[Stored dataset items]

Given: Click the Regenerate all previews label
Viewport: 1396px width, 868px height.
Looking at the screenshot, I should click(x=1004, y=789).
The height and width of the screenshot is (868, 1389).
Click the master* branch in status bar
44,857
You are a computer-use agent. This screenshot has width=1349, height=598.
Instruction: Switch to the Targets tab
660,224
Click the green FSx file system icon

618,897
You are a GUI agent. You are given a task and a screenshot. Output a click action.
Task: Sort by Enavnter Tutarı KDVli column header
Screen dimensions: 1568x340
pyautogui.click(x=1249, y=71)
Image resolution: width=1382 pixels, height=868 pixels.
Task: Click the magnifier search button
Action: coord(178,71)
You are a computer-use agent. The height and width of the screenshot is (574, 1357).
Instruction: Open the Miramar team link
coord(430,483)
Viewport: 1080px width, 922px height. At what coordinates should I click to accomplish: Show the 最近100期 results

### Brief:
Please rewrite all of the data above, replacing "Instruction" with "Command" wherever it appears and leaving everything else unchanged.

### Exercise answer:
Given: Click the Regenerate all previews label
Viewport: 1396px width, 868px height.
Looking at the screenshot, I should click(x=1004, y=789).
The height and width of the screenshot is (868, 1389).
Click the master* branch in status bar
44,857
You are a computer-use agent. This screenshot has width=1349, height=598.
Command: Switch to the Targets tab
660,224
Click the green FSx file system icon

618,897
You are a GUI agent. You are given a task and a screenshot. Output a click action.
Task: Sort by Enavnter Tutarı KDVli column header
Screen dimensions: 1568x340
pyautogui.click(x=1249, y=71)
Image resolution: width=1382 pixels, height=868 pixels.
Task: Click the magnifier search button
Action: coord(178,71)
You are a computer-use agent. The height and width of the screenshot is (574, 1357).
Command: Open the Miramar team link
coord(430,483)
Viewport: 1080px width, 922px height. At what coordinates should I click to accomplish: Show the 最近100期 results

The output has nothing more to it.